The exhibition begins with “Pulse Index” (2010), which is being presented at its largest scale to date. The work records participants’ fingerprints at the same time as it detects their heart rates, displaying data for the last 10,000 users on a Fibonacci-sequenced grid of massive projections. To take part, visitors insert their finger into a custom-made sensor equipped with a digital microscope and a heart-rate monitor. Their fingerprint, the most commonly used biometric image for identification, immediately appears on the largest cell of the display, pulsating to their heart beat. As more people participate, older recordings get recycled and the display’s rotating projections become a metaphor for the human life cycle.

The second work visitors will encounter is “Pulse Tank,” which was premiered at the Prospect1 New Orleans Biennial in 2008, and has been updated and expanded for this new exhibition. To participate, visitors hold sensors on the sides of illuminated water tanks. Computers then detect their pulse and hammer ripples on the water’s surface, reflected in shadow patterns on the gallery walls. The patterns are ever-changing as they are the result of the live waves interfering with each other and creating complexity.
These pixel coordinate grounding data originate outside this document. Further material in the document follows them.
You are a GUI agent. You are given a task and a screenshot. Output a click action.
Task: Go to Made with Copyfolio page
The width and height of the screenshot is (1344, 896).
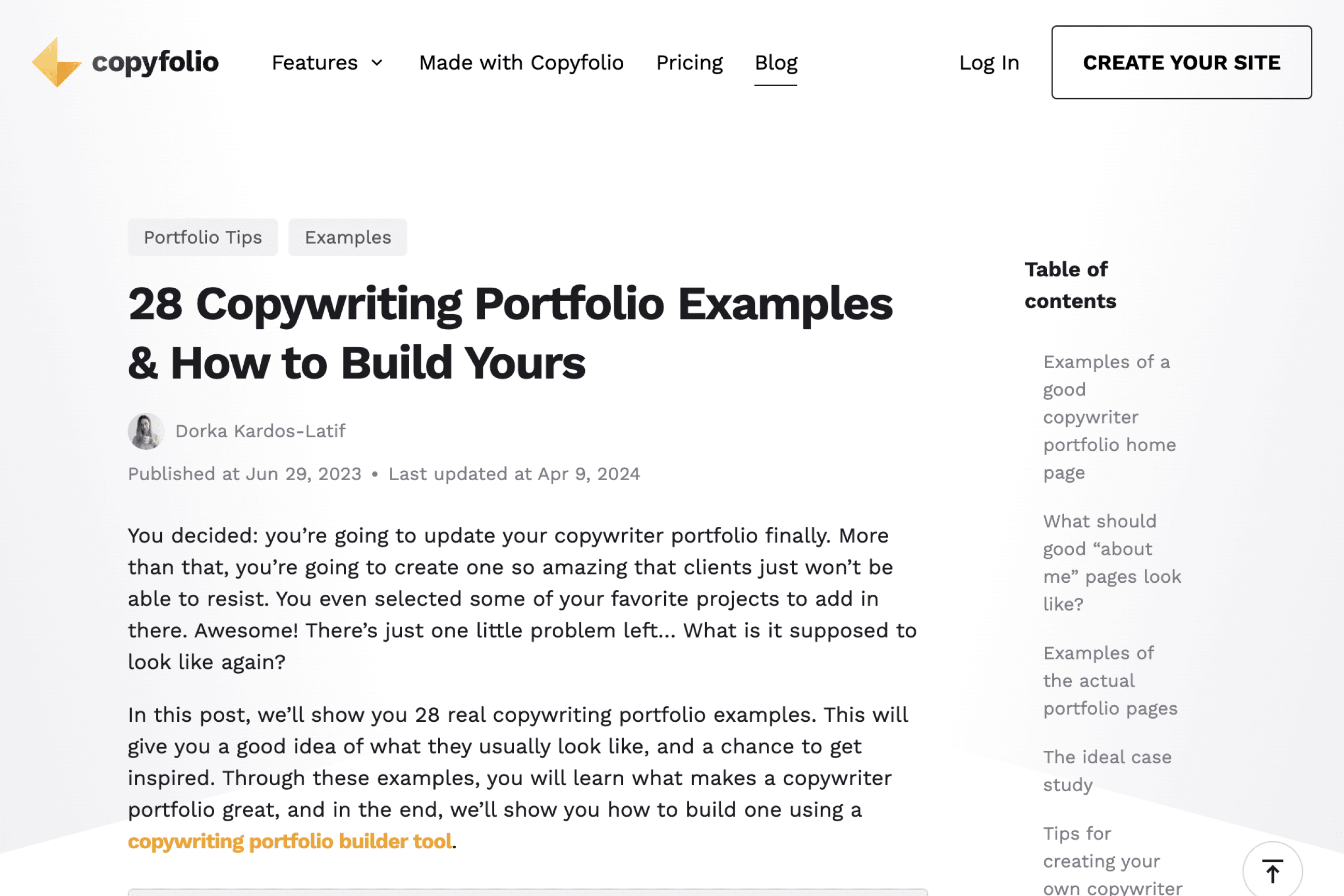521,63
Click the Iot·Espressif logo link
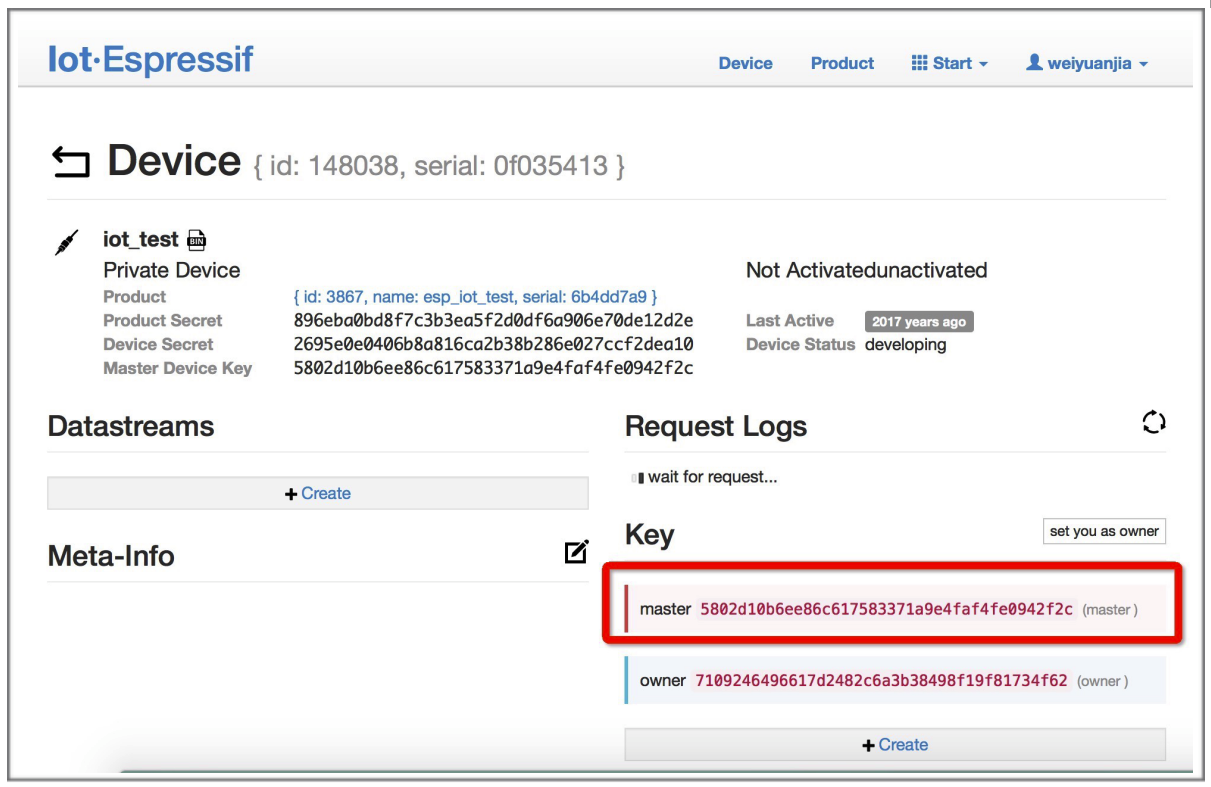Image resolution: width=1211 pixels, height=787 pixels. 150,60
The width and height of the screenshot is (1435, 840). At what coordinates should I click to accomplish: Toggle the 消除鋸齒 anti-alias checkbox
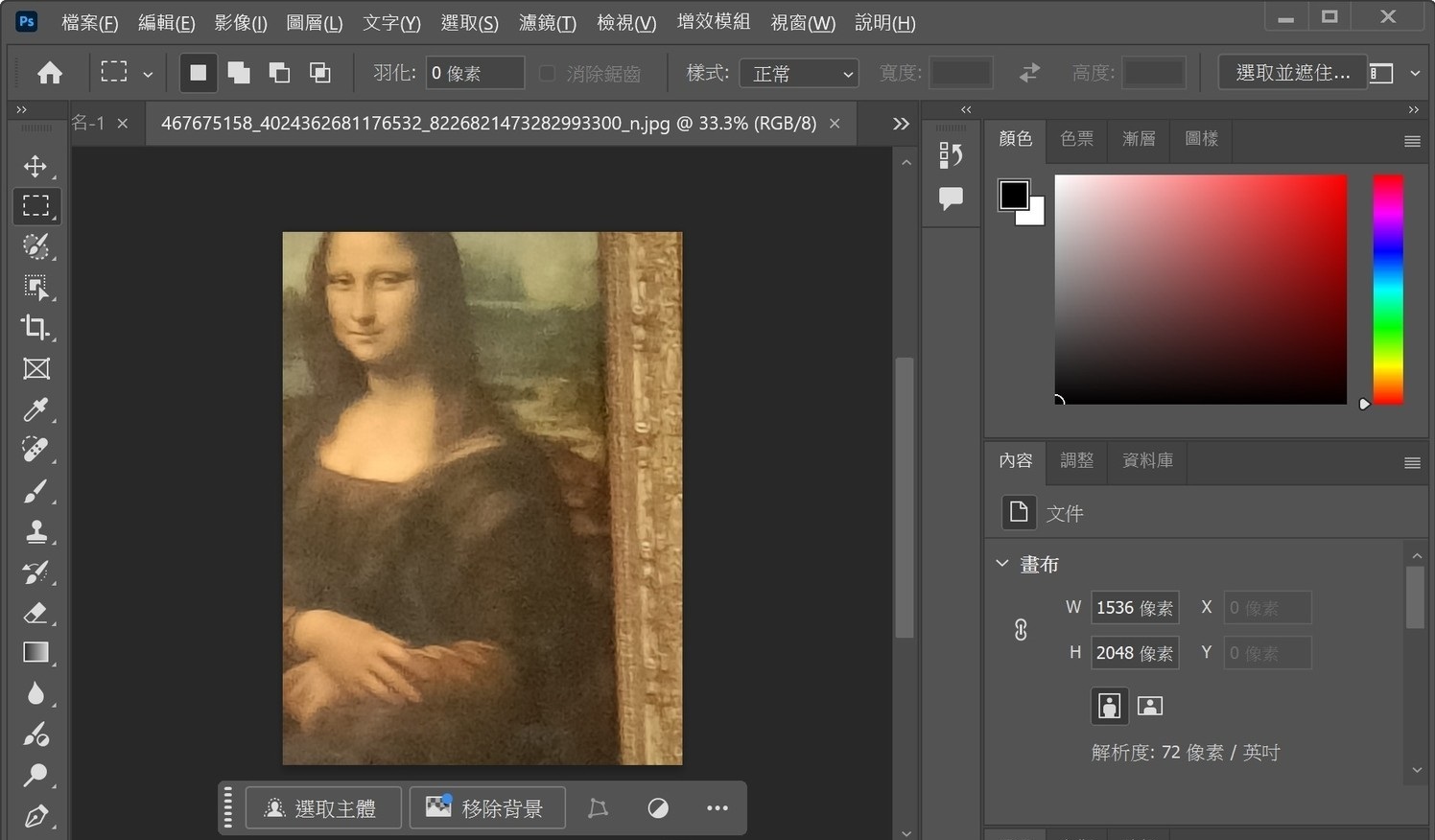[x=547, y=74]
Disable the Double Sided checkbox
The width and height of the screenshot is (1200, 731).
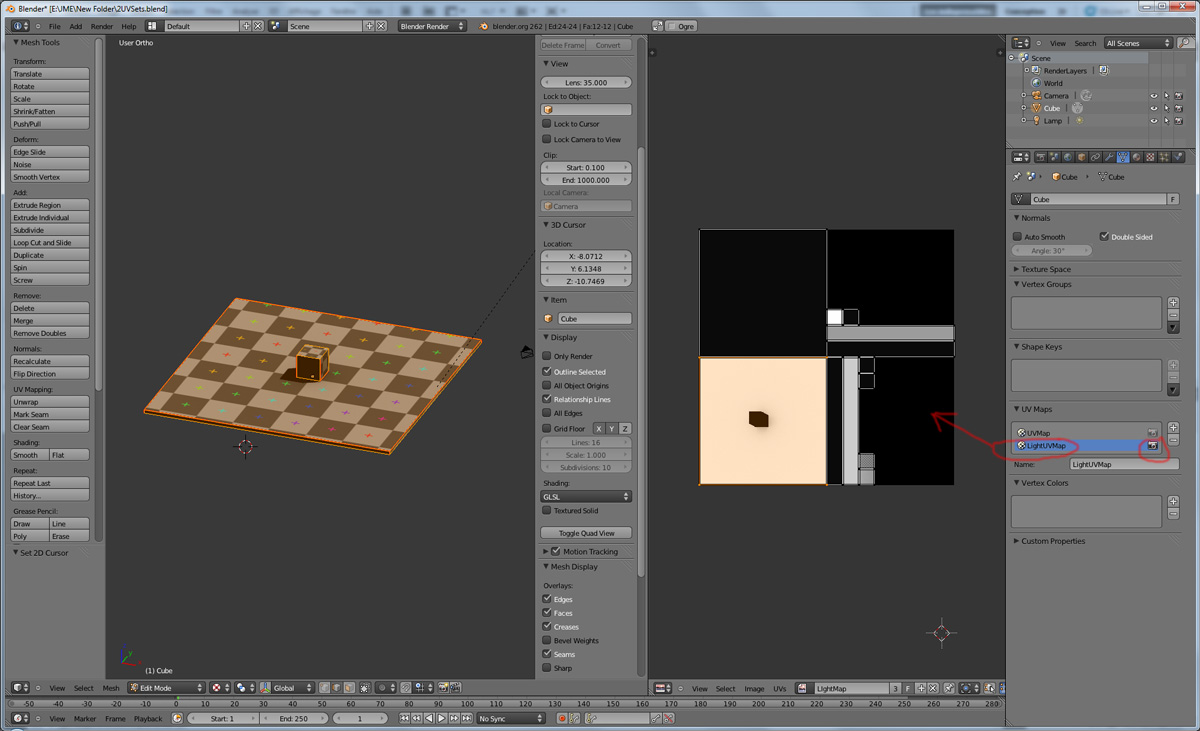1104,237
Stepping into the last installation, “Pulse Room” (2006), visitors enter an otherworldly space filled with hundreds of clear, incandescent light bulbs hanging from the ceiling in even rows, pulsing with the heartbeats of past visitors. This work was inspired by the 1960 Mexican film Macario (dir. Roberto Gavaldón), in which the protagonist suffers a hunger-induced hallucination wherein every person is a lit candle in a cave. Visitors add their heartbeat by touching a sensor near the beginning of the installation, transmitting their pulse to the first bulb, which then flickers to its rhythm. Additional heartbeats continue to register on the first bulb, advancing earlier recordings ahead one bulb at a time. The amplified sound of collected heartbeats accentuates the impact of the piece.

Three short documentaries of “Pulse” works also are being exhibited, showing biometric public-art interventions in Abu Dhabi, Toronto, Hobart, New York and Urdaibai, Spain (2007–2015).

Lozano-Hemmer was born in Mexico City in 1967. In 1989, he received a Bachelor of Science in physical chemistry from Concordia University in Montreal, Canada. In 2003, he founded the studio Antimodular Research in Montreal, composed of 14 programmers, engineers, architects and artists from around the world. Lozano-Hemmer was the first artist to represent Mexico at the Venice Biennale in 2007, and he has recently had solo exhibitions at the MUAC Museum in Mexico City, the Musée d’art contemporain de Montréal, and the Museum of Contemporary Art in Sydney. His work is in the collection of the Hirshhorn, as well as MoMA, Guggenheim, Museo del Barrio in New York, the Tate and Science Museum in London, CIFO in Miami, Jumex and MUAC in Mexico City, SFMOMA in San Francisco and many others. More than two dozen permanent architectural commissions are currently being developed around the world, and his large-scale interactive installations have been created for public spaces in Mexico City, New York, Vancouver and Berlin.